Akili Interactive Labs has reported that they have achieved “Primary Efficacy Endpoint” in what they describe as a “pivotal” trial for an ADHD treatment video game.
Akili has announced its “first-of-its-kind prescription digital medicine” is a tablet-bound action game, which has shown statistically significant progress in both attention and inhibitory control after only four weeks. The study hosted nearly 350 children between the ages of eight and twelve, and is on the road to seek approval from the United States Food and Drug Administration.
Akili CEO Eddie Martucci said that the project is “directly targeting the key neurological pathways that control attention and impulsivity,” as part of a “pipeline of digital treatments” Akili is developing to “[target] cognitive dysfunction in ADHD and other patient populations.”
The purpose of the test, according to Martucci, was to gauge whether the benefits were because of the game itself, or merely a result of “engagement with a treatment that’s exciting and interesting.” He believes that the test indicates that the targeted algorithms of the game itself are providing a measurable benefit. In layman’s terms, that means that we could very well be looking at the first doctor-prescribed video game.
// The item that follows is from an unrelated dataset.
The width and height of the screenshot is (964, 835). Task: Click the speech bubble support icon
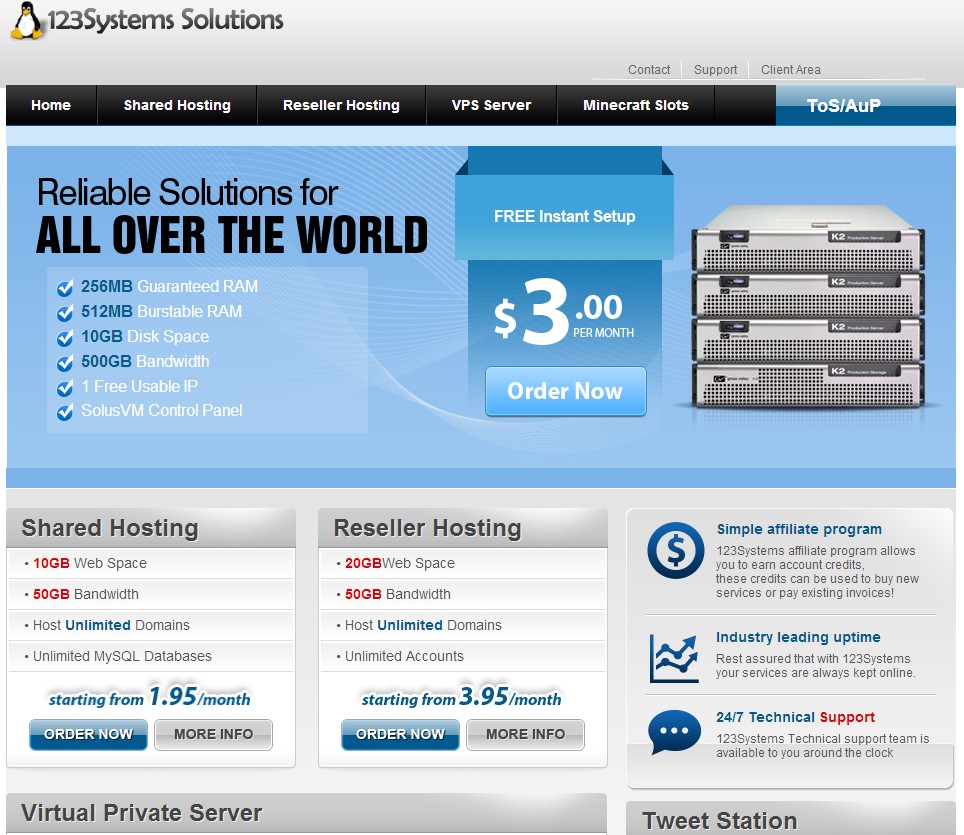674,733
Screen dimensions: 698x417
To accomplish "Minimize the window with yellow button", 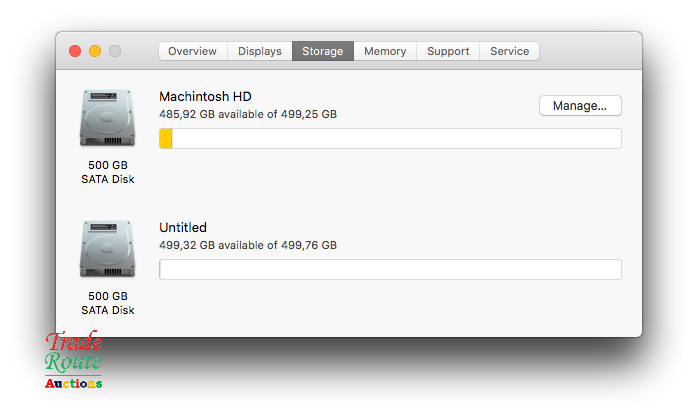I will [x=95, y=51].
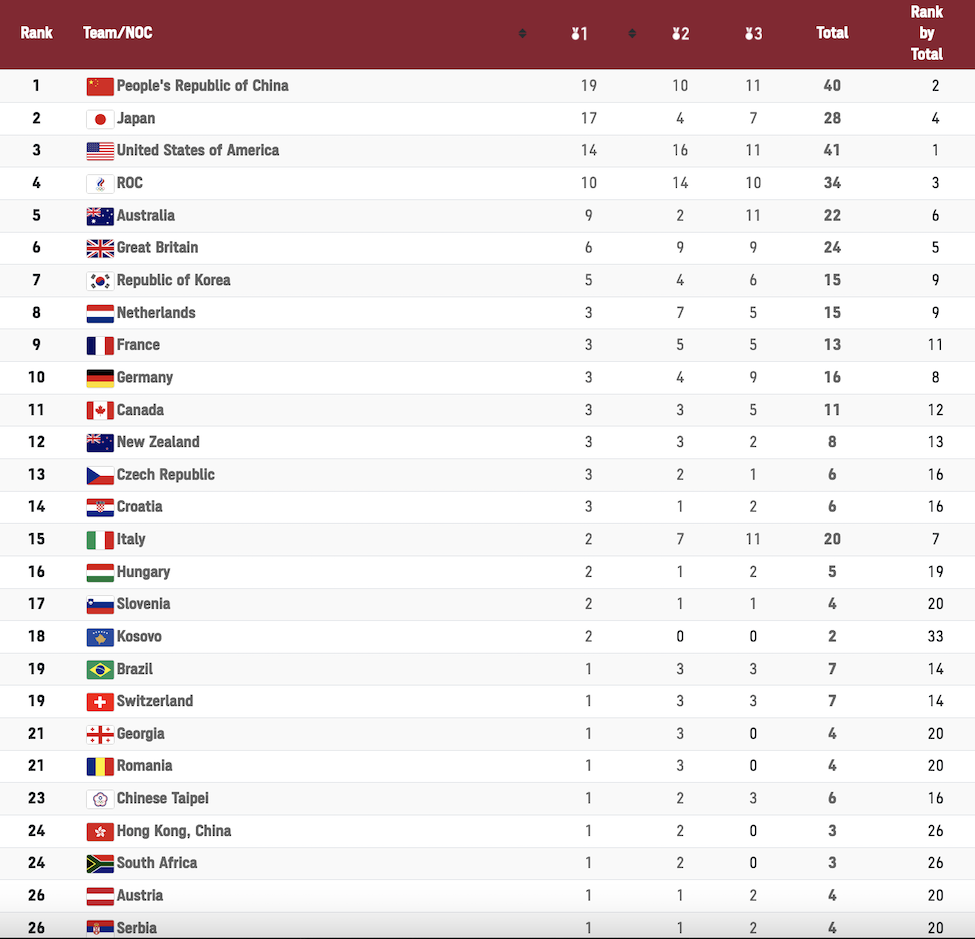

From Fitbits and the questionable efficacy of so-called “brain training” applications, to VR near-death experiences, this is by no means the first effort to use technology to improve our collective physical and mental health. So far, however, the benefits have been hard to quantify in a way that holds up to medical scrutiny. The positive outcome of Akili’s tests suggest that we are turning a new corner — not just in concept, but in real-world execution.